• Prompt:
The expected answer holds every line from the first line of the data below through the line containing "Expand the Details", exactly as written, and no other line.

• Saved entries:
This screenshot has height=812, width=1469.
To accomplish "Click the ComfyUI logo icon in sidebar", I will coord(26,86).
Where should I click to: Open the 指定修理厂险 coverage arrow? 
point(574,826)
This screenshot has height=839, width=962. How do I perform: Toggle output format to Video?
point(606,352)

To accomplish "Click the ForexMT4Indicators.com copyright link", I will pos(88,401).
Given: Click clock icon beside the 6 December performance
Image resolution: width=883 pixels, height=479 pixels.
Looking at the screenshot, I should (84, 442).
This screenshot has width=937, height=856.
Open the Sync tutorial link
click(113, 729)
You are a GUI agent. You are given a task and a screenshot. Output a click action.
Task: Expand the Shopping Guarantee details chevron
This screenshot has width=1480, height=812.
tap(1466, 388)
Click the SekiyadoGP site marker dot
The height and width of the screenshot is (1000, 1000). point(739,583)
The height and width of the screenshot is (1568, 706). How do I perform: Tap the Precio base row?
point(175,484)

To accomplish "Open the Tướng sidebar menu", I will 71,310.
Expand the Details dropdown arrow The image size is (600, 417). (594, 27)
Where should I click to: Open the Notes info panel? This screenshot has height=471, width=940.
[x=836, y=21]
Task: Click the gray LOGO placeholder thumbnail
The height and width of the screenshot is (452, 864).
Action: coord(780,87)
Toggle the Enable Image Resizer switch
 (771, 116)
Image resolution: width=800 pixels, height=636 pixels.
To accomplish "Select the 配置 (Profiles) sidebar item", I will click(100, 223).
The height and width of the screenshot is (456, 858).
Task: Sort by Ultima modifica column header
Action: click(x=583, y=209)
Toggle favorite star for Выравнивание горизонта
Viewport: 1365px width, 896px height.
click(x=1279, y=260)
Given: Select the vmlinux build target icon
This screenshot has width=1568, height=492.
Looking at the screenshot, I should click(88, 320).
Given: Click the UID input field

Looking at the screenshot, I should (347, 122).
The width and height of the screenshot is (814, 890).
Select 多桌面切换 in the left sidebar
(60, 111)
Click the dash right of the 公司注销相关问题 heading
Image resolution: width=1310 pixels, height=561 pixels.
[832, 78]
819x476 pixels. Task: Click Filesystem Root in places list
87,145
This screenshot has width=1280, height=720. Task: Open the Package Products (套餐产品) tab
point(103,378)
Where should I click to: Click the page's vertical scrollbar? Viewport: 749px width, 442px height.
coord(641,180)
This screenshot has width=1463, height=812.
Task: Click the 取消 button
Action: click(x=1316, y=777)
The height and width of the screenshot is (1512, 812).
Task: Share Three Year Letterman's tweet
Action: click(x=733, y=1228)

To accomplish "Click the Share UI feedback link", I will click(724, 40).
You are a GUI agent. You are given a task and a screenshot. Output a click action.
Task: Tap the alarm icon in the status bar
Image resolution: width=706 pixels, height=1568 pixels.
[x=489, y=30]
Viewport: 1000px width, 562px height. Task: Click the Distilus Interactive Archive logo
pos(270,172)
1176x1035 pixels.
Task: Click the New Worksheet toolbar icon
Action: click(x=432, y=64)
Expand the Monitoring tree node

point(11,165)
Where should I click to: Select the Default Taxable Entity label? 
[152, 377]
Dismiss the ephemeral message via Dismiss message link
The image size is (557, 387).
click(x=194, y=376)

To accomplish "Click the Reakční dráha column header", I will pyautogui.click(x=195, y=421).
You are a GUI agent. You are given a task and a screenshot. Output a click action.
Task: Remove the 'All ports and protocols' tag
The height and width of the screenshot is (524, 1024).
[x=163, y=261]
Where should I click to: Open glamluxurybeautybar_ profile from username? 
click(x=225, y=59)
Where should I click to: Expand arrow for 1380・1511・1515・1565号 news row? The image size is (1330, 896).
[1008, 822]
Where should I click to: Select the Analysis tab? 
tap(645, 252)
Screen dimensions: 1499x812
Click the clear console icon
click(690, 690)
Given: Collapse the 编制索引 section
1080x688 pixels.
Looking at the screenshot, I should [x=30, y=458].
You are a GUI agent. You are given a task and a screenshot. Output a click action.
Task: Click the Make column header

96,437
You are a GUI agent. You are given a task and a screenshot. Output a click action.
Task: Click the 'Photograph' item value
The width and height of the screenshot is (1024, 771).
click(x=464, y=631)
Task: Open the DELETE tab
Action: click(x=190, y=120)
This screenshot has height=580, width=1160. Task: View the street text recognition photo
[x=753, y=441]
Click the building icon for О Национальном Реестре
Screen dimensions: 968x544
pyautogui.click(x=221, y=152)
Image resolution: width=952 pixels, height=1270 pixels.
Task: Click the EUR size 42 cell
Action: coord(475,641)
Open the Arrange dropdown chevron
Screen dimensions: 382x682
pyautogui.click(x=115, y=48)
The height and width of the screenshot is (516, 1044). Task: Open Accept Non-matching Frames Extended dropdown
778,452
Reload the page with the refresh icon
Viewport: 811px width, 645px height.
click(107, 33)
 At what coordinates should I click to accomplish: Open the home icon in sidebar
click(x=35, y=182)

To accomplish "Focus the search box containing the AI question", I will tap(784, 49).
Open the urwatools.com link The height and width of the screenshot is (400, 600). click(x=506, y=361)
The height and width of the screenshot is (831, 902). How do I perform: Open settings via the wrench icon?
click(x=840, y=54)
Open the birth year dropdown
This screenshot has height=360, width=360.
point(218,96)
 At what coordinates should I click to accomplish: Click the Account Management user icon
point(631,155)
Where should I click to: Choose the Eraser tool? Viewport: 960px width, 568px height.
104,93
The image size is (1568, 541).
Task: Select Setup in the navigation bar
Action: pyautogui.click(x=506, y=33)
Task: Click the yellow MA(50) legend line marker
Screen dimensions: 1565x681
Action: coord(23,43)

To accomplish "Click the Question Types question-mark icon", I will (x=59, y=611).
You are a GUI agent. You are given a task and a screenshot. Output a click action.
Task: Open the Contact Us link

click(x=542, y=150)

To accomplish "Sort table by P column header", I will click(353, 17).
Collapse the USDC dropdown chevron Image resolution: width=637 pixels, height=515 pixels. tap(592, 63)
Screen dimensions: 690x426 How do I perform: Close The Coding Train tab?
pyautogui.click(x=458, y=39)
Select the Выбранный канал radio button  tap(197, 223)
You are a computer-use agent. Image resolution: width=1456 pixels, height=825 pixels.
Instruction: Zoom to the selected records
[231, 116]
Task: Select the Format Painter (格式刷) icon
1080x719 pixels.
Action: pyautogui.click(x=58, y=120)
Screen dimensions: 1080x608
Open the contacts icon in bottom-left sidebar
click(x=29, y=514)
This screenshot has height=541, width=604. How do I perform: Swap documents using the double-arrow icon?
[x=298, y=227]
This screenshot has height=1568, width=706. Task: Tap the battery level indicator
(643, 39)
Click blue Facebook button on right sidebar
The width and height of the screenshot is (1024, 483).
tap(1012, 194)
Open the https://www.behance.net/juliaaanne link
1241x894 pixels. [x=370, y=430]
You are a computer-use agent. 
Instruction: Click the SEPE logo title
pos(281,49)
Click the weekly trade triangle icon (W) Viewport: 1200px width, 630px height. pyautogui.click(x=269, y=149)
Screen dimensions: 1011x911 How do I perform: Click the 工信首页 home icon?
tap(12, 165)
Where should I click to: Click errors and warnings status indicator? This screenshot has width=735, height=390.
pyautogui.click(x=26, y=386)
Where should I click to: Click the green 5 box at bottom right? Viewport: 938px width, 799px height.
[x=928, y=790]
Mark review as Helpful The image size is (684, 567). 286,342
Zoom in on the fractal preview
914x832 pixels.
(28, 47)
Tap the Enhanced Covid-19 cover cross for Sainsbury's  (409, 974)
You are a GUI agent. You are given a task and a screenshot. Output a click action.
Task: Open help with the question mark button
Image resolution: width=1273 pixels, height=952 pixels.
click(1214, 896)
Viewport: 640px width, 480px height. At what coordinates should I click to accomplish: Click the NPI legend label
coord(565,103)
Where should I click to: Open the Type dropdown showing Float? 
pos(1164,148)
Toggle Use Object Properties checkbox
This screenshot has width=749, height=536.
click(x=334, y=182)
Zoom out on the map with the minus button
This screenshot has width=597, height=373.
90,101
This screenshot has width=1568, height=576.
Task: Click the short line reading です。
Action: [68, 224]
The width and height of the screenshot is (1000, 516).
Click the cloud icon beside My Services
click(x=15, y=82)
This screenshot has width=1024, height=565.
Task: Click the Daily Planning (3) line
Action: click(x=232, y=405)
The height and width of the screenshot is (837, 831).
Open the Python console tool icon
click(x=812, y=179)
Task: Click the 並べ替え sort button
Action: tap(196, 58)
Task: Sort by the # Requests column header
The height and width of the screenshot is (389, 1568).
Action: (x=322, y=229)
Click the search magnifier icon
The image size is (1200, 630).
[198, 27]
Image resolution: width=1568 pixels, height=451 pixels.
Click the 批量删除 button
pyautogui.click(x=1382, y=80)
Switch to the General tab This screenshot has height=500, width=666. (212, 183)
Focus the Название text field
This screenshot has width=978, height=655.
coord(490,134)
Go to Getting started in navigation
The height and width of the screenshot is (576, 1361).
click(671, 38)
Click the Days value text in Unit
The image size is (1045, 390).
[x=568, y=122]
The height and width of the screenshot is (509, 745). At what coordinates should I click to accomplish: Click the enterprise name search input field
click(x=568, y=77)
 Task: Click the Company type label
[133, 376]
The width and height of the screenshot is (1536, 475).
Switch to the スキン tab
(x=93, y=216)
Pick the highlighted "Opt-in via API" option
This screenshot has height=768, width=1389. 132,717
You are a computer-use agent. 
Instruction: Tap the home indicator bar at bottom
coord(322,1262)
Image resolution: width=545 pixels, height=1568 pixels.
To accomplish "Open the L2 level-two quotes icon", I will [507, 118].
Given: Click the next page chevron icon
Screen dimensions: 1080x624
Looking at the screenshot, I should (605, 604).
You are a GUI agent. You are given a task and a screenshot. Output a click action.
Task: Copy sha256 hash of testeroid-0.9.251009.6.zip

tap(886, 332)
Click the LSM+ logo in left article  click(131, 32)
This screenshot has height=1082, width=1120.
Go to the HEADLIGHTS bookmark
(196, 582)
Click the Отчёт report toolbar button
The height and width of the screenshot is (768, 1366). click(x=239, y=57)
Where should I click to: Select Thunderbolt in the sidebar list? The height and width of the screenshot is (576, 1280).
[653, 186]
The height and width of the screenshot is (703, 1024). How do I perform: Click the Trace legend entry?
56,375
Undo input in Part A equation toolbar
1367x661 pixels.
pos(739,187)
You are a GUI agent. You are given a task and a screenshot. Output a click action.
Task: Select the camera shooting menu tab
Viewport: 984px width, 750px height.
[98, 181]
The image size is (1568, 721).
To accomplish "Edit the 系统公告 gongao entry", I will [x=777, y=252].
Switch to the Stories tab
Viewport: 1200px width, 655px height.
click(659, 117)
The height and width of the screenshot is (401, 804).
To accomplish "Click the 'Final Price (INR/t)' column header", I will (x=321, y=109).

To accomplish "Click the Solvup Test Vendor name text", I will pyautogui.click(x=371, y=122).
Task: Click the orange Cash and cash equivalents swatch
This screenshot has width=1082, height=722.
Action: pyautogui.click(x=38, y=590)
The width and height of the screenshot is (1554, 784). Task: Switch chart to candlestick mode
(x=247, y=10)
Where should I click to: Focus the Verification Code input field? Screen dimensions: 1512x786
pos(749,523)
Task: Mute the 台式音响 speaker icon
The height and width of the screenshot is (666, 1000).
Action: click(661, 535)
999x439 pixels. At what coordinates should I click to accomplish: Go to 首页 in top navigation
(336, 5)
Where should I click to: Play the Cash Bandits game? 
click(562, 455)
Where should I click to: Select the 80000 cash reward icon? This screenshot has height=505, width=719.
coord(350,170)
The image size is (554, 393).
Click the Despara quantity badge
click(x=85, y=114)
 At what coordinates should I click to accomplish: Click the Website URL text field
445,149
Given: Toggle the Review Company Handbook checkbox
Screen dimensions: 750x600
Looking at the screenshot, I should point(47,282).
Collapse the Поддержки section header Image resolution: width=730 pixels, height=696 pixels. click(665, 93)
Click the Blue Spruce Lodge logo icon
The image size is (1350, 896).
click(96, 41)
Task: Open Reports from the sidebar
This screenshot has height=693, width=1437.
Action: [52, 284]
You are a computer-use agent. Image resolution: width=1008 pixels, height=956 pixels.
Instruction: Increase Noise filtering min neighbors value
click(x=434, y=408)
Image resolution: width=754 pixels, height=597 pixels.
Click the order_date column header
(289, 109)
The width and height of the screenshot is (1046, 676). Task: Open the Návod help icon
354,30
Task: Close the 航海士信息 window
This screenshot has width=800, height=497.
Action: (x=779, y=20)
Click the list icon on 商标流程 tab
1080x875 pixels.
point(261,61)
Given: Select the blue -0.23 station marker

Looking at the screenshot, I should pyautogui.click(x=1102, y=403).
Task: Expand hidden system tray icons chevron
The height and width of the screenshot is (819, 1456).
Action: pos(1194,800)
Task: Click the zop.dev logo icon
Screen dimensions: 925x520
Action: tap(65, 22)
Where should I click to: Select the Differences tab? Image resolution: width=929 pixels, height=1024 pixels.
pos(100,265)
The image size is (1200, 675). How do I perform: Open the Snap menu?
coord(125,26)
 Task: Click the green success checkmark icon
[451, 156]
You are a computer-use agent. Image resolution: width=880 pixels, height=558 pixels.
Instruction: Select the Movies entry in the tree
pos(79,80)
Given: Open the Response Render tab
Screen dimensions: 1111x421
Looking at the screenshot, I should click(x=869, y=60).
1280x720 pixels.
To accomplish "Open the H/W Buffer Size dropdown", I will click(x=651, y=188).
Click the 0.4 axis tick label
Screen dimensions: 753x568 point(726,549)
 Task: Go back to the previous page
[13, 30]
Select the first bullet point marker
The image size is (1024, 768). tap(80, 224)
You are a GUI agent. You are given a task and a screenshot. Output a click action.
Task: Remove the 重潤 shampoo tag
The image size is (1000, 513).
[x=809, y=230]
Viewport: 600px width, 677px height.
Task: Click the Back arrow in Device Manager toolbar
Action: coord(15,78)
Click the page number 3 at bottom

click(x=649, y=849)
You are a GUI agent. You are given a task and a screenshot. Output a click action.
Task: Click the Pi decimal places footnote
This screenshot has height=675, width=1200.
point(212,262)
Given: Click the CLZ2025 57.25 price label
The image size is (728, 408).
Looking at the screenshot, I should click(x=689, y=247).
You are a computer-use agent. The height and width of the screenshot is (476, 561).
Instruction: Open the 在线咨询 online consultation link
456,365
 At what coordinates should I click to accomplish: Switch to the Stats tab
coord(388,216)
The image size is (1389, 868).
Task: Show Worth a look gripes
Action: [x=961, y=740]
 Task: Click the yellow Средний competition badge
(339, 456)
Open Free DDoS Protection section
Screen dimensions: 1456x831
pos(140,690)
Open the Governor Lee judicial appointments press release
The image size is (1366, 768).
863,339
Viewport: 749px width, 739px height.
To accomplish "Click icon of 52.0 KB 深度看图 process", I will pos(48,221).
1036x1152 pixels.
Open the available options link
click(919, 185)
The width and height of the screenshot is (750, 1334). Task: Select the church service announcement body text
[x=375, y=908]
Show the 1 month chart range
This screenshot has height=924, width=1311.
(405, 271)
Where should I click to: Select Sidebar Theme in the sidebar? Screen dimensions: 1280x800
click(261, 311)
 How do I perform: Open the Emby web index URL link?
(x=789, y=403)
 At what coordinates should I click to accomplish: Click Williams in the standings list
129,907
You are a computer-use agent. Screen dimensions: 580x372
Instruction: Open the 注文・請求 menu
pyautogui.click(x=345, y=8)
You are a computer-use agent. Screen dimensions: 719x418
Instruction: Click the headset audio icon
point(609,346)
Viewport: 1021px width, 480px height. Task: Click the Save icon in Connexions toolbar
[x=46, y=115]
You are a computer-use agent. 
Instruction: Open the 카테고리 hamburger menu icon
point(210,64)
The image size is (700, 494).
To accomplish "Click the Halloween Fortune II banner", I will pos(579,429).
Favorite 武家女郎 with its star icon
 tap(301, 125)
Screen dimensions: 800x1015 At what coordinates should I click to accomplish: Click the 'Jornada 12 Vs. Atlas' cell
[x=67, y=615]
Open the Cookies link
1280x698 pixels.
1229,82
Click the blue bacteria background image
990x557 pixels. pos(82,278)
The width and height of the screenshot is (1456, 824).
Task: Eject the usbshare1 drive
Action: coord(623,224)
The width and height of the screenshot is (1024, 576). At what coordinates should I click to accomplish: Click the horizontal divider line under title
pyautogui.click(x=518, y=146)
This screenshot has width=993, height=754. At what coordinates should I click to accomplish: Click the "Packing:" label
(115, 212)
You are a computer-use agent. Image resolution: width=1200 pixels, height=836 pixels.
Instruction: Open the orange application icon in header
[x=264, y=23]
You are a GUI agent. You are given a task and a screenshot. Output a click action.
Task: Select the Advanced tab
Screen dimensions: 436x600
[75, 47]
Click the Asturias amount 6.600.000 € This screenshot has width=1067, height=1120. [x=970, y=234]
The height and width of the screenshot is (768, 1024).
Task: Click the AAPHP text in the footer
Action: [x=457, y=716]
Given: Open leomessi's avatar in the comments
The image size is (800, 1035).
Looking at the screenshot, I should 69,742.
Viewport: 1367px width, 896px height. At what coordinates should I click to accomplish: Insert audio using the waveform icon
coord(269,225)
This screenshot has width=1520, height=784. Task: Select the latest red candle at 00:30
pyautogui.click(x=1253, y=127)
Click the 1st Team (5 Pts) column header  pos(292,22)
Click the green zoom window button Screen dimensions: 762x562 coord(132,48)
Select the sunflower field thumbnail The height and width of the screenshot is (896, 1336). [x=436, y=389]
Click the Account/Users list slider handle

• Result of the exercise:
This screenshot has height=812, width=1469.
To accomplish "Click the ComfyUI logo icon in sidebar", I will coord(26,86).
Where should I click to: Open the 指定修理厂险 coverage arrow? 
point(574,826)
This screenshot has height=839, width=962. How do I perform: Toggle output format to Video?
point(606,352)

To accomplish "Click the ForexMT4Indicators.com copyright link", I will pos(88,401).
Given: Click clock icon beside the 6 December performance
Image resolution: width=883 pixels, height=479 pixels.
Looking at the screenshot, I should (84, 442).
This screenshot has width=937, height=856.
Open the Sync tutorial link
click(113, 729)
You are a GUI agent. You are given a task and a screenshot. Output a click action.
Task: Expand the Shopping Guarantee details chevron
This screenshot has width=1480, height=812.
tap(1466, 388)
Click the SekiyadoGP site marker dot
The height and width of the screenshot is (1000, 1000). point(739,583)
The height and width of the screenshot is (1568, 706). How do I perform: Tap the Precio base row?
point(175,484)

To accomplish "Open the Tướng sidebar menu", I will 71,310.
Expand the Details dropdown arrow The image size is (600, 417). (594, 27)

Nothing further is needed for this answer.